Dataset »
+---+

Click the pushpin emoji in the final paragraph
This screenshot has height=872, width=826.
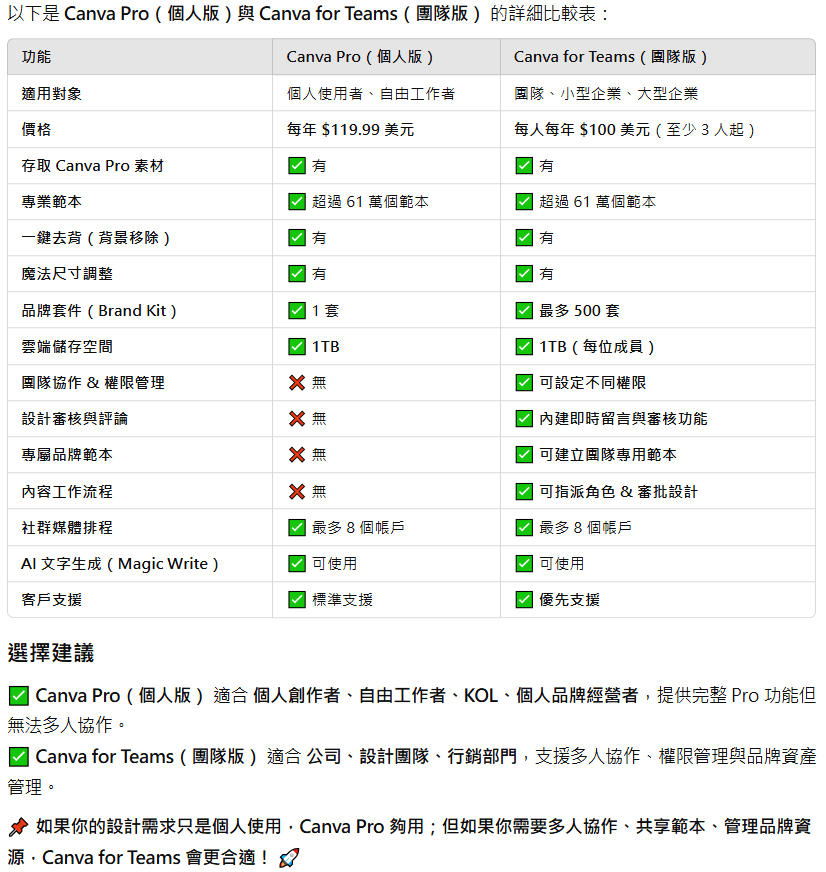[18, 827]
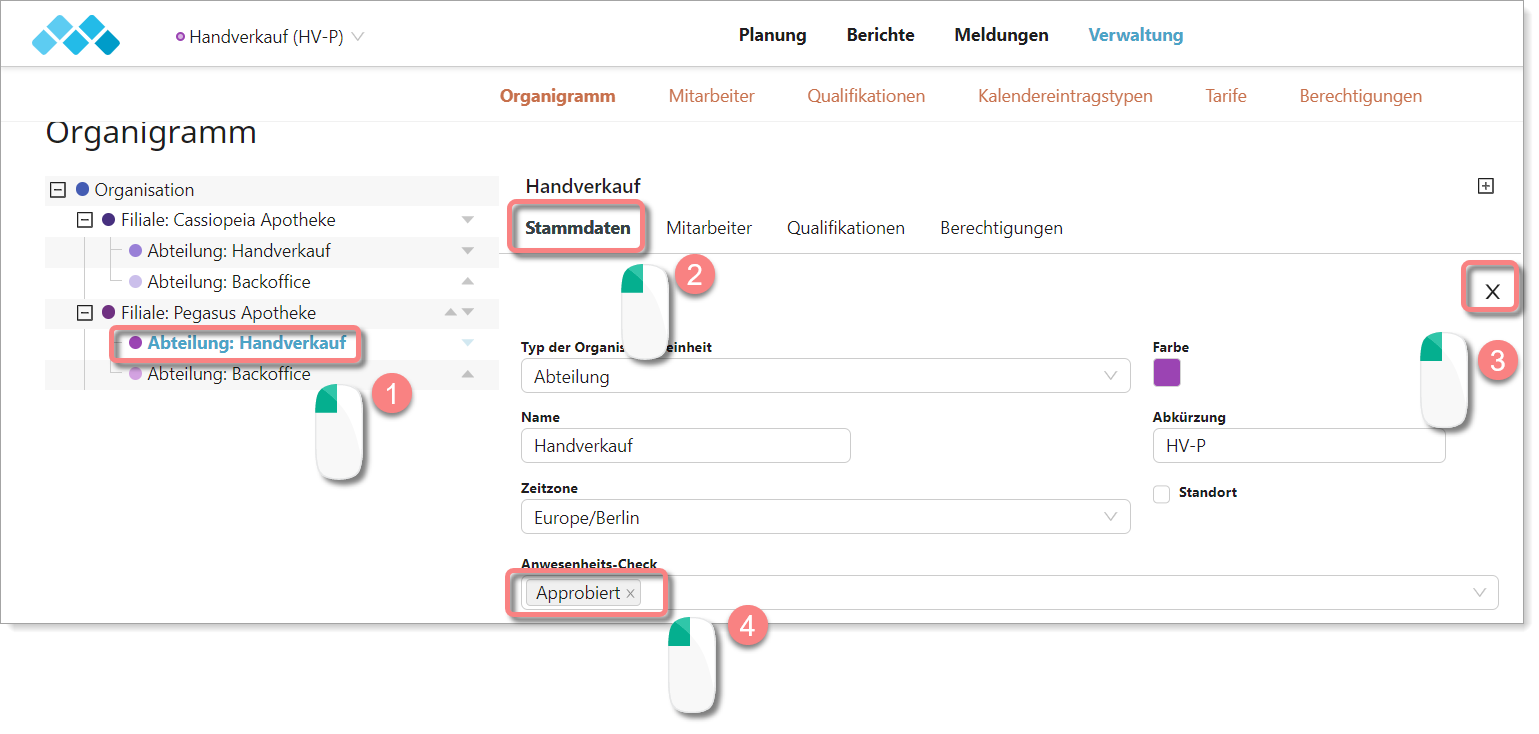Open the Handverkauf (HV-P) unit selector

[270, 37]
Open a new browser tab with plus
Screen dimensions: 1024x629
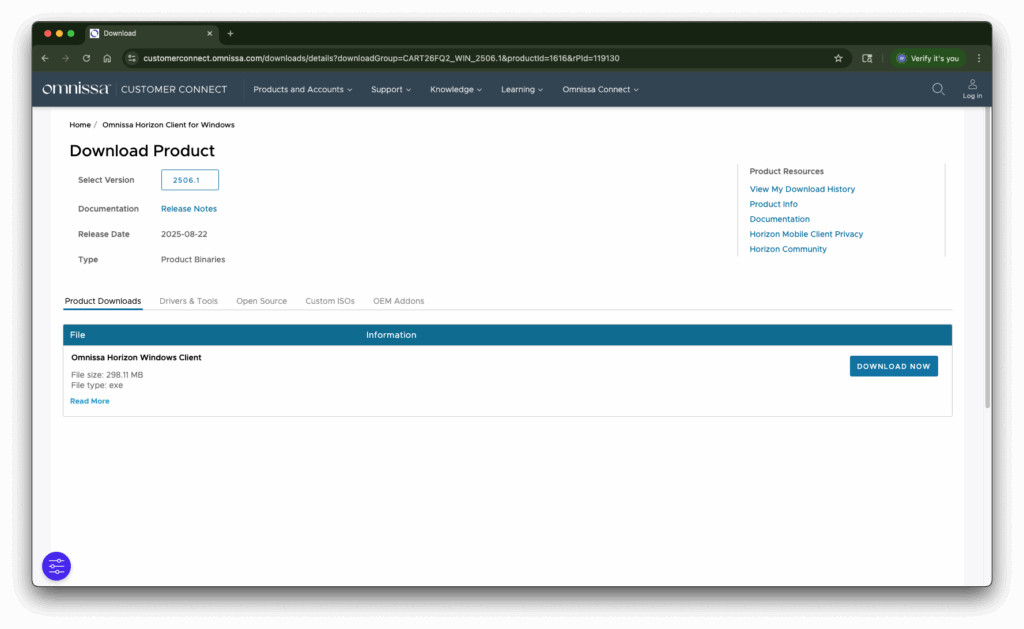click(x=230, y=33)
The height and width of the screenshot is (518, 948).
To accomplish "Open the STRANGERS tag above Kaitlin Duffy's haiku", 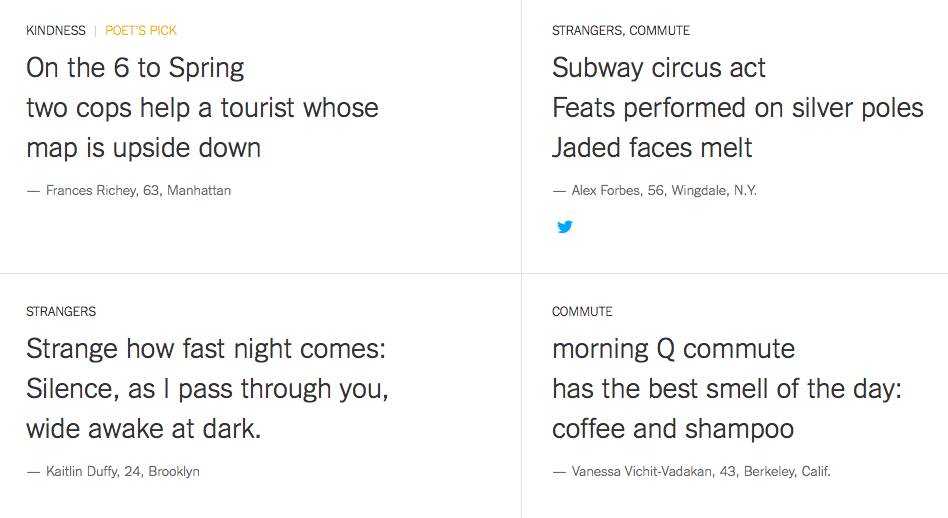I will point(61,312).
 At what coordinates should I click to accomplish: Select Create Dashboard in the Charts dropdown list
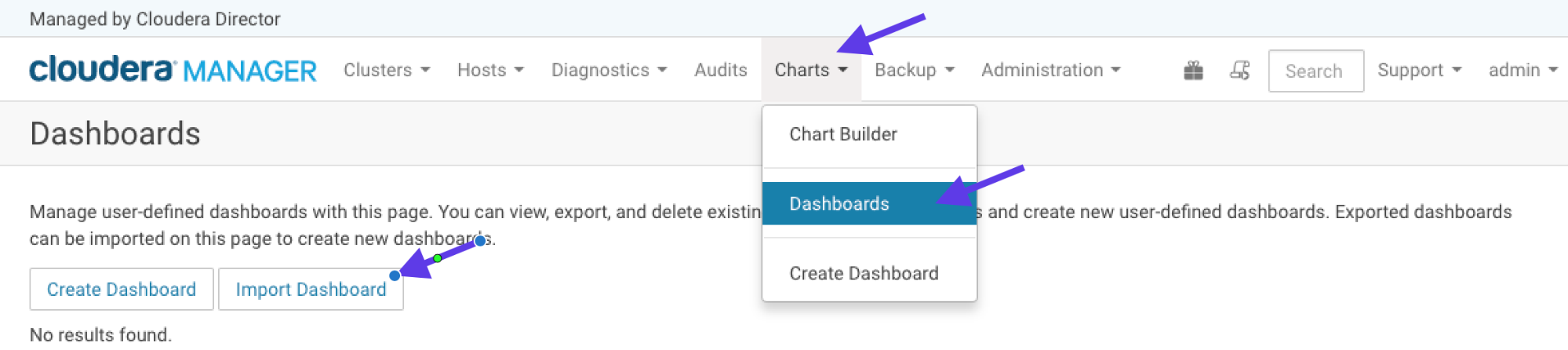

+---+

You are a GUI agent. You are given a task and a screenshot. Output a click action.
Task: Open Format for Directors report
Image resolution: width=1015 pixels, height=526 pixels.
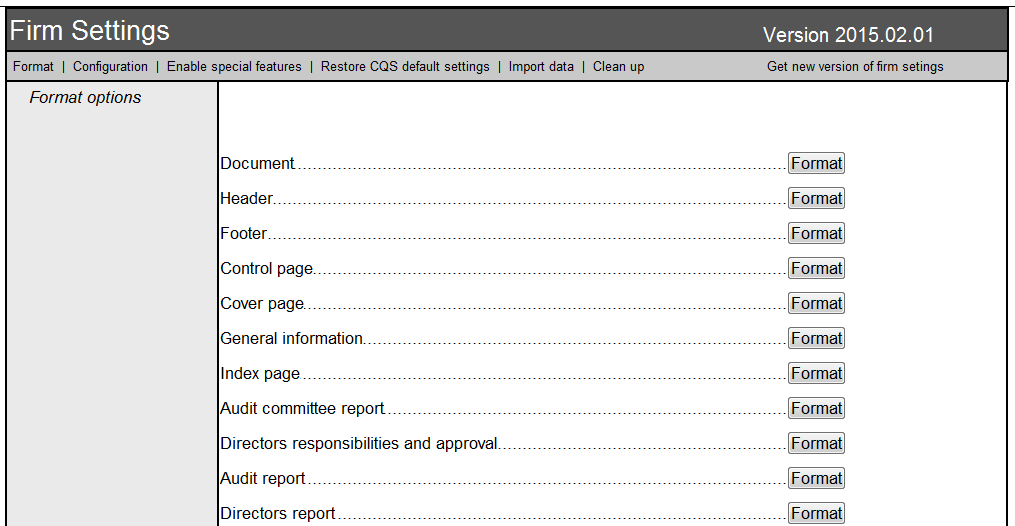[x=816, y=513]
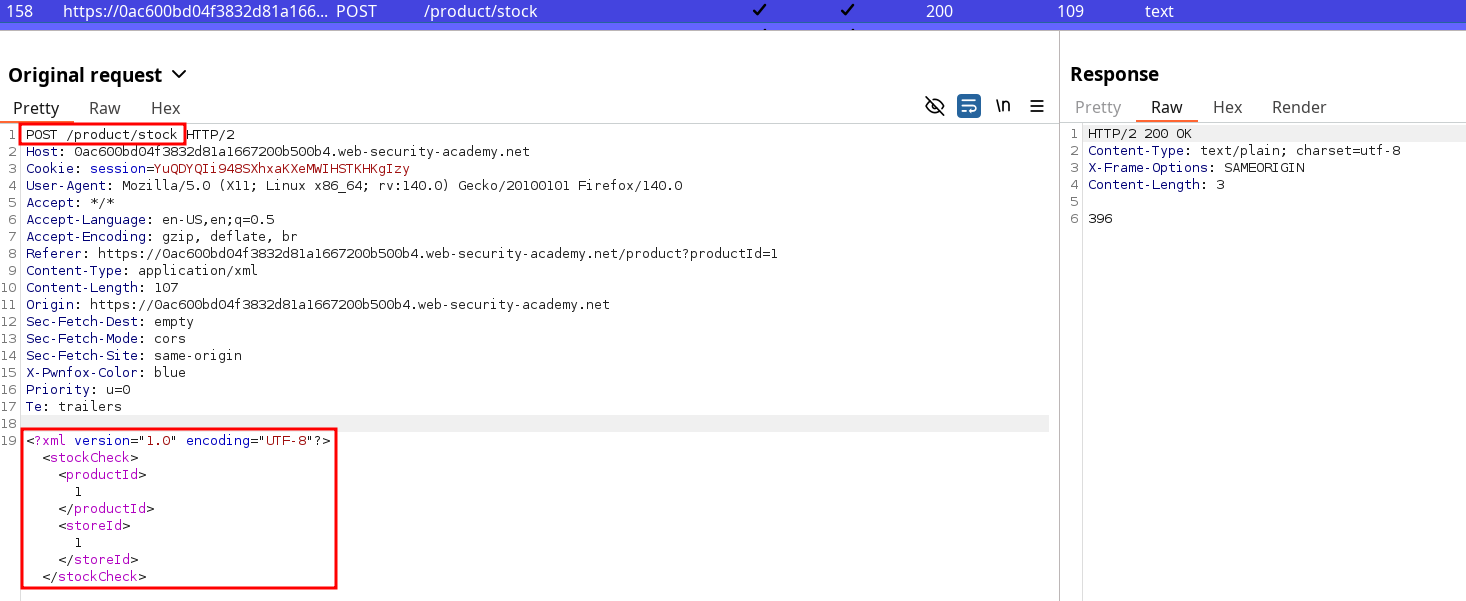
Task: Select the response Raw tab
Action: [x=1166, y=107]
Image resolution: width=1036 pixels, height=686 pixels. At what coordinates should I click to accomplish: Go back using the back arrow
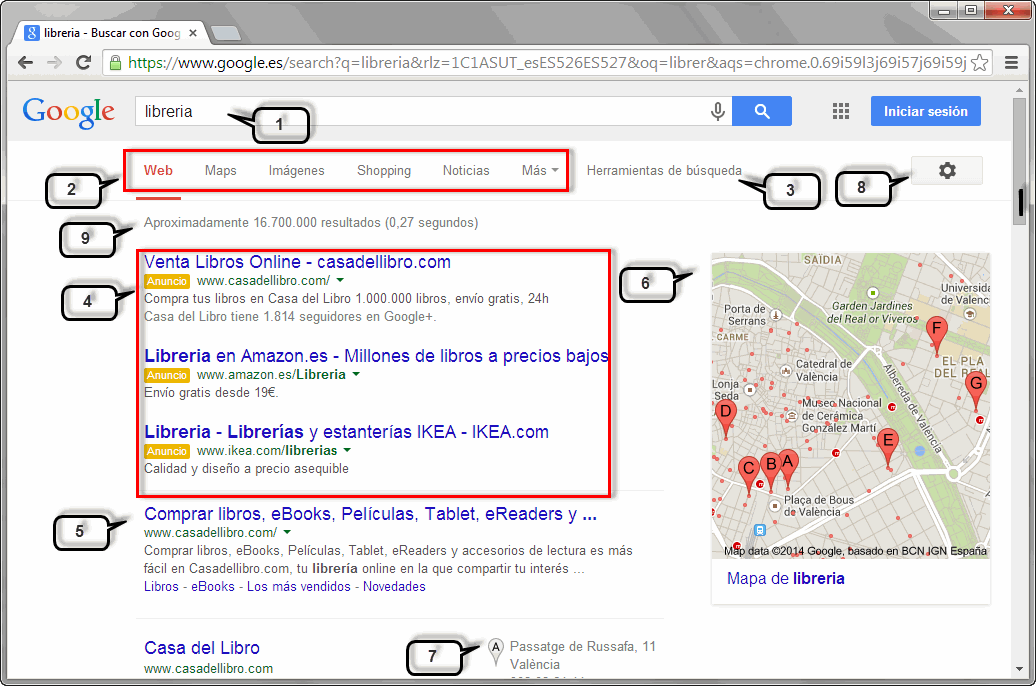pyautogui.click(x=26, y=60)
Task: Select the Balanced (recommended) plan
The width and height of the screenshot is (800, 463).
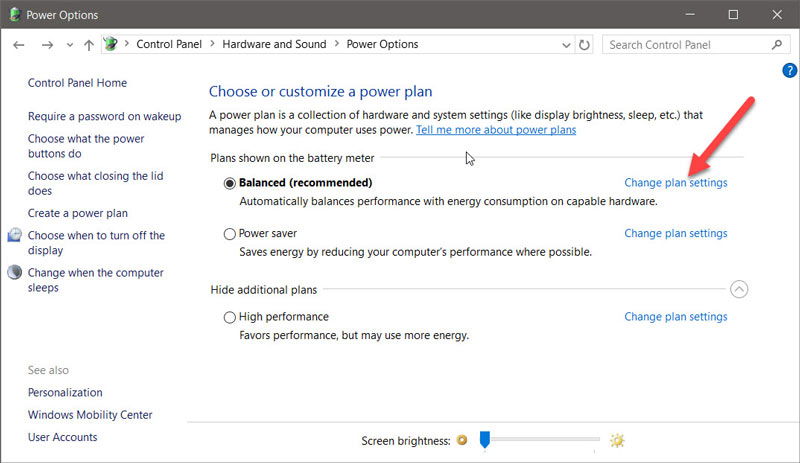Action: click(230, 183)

+---+

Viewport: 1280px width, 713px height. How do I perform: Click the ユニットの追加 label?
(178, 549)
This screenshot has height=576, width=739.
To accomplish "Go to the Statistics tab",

+---+

Task goal » In the listing above, the lines from the one containing "Viewport: 1280px width, 713px" through the one containing "to the Statistics" must be set down exactly, with no other lines.

Reply to the exercise »
Viewport: 1280px width, 713px height. How do I perform: Click the ユニットの追加 label?
(178, 549)
This screenshot has height=576, width=739.
To accomplish "Go to the Statistics tab",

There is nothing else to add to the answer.